Not much: the system with the bad/broken cable is down, but the
network functionality on all other systems on this network keeps
running:
What about having to move a PC or to add a PC
to a network ?
On a coax-cabling, you have to open the
coax-cable to add an additional T-connector and an additional
cable-segment.
Opening the cable is the same as a cable fault: the
complete network is down !
On a Twisted-pair cabling, you can just un-plug a cable from the
hub and plug it in to another hub while the network is running.

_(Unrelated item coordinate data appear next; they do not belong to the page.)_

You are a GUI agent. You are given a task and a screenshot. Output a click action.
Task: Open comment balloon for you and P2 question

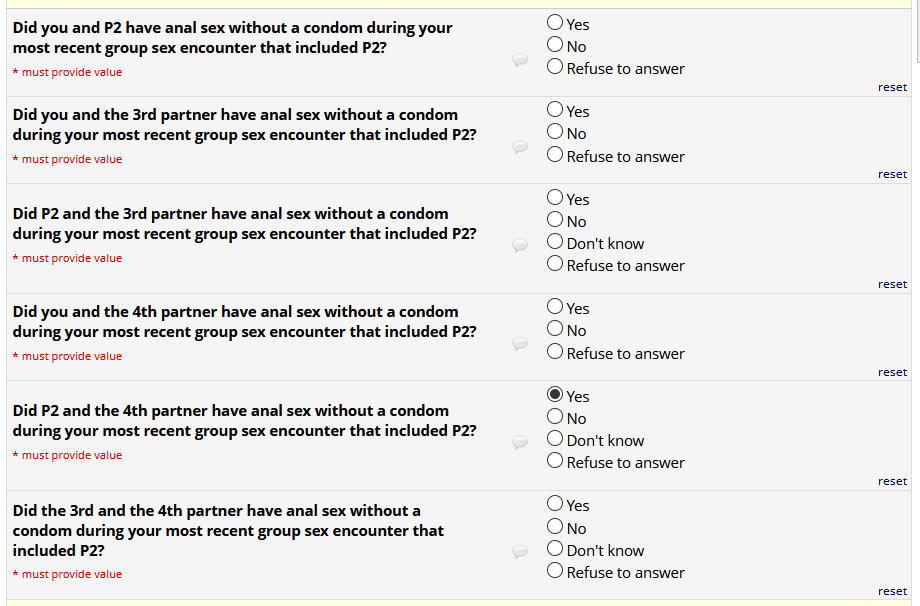(520, 60)
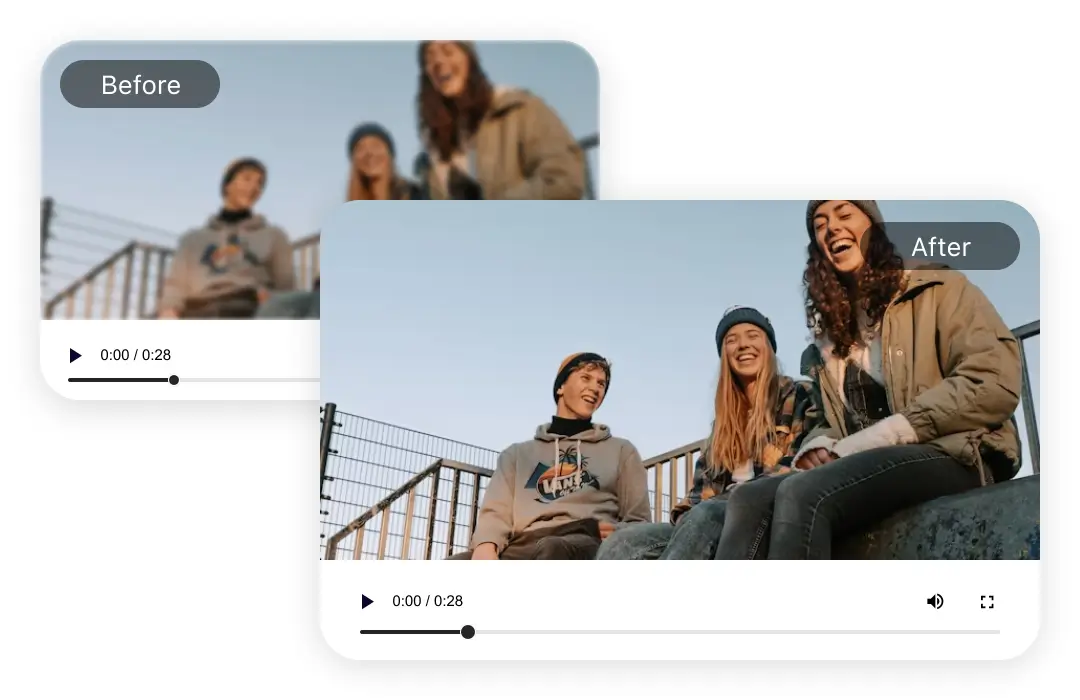Screen dimensions: 1080x700
Task: Click the played section of Before progress bar
Action: (x=120, y=380)
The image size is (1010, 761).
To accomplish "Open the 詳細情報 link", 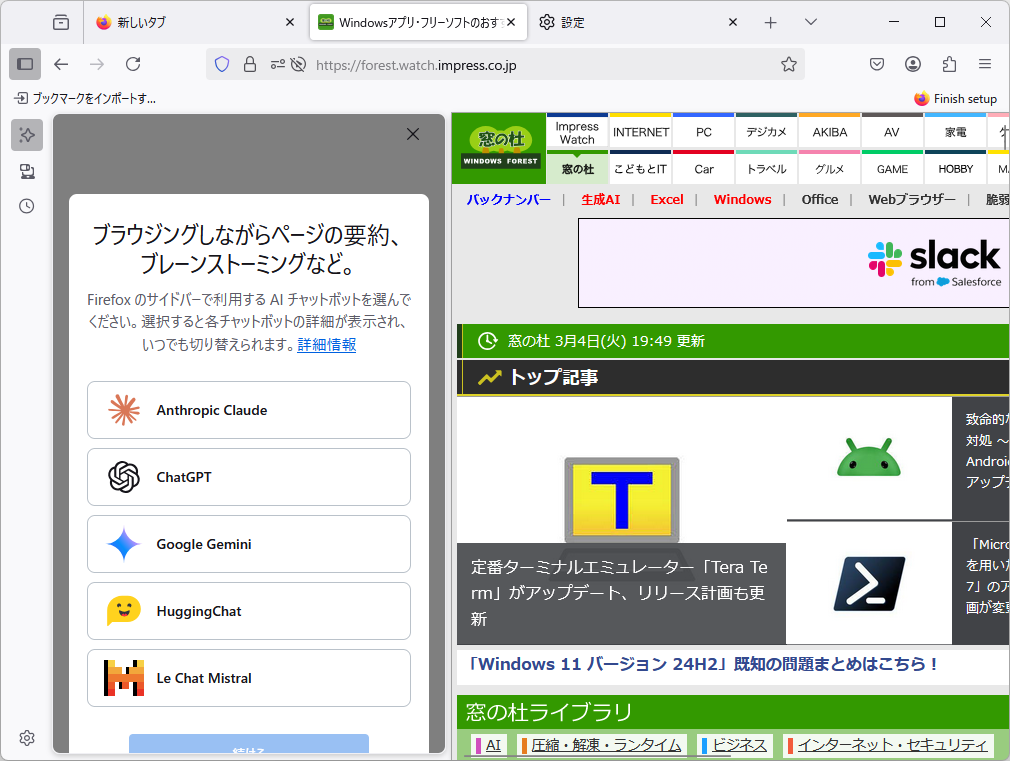I will (327, 344).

Coax cable can only be used on 10 MHz networks,
while Twisted-Pair using CAT5-cabling is also able to handle 100 MHz networks.
Therefore, large networks should be using Twisted-pair cabling (CAT5 , even if you are still running 10baseT, since
it allows later to upgrade to 100baseT without having to make an
expensive re-cabling) due to the
higher reliability and the possibility to move / add systems
without having to shutdown the complete network.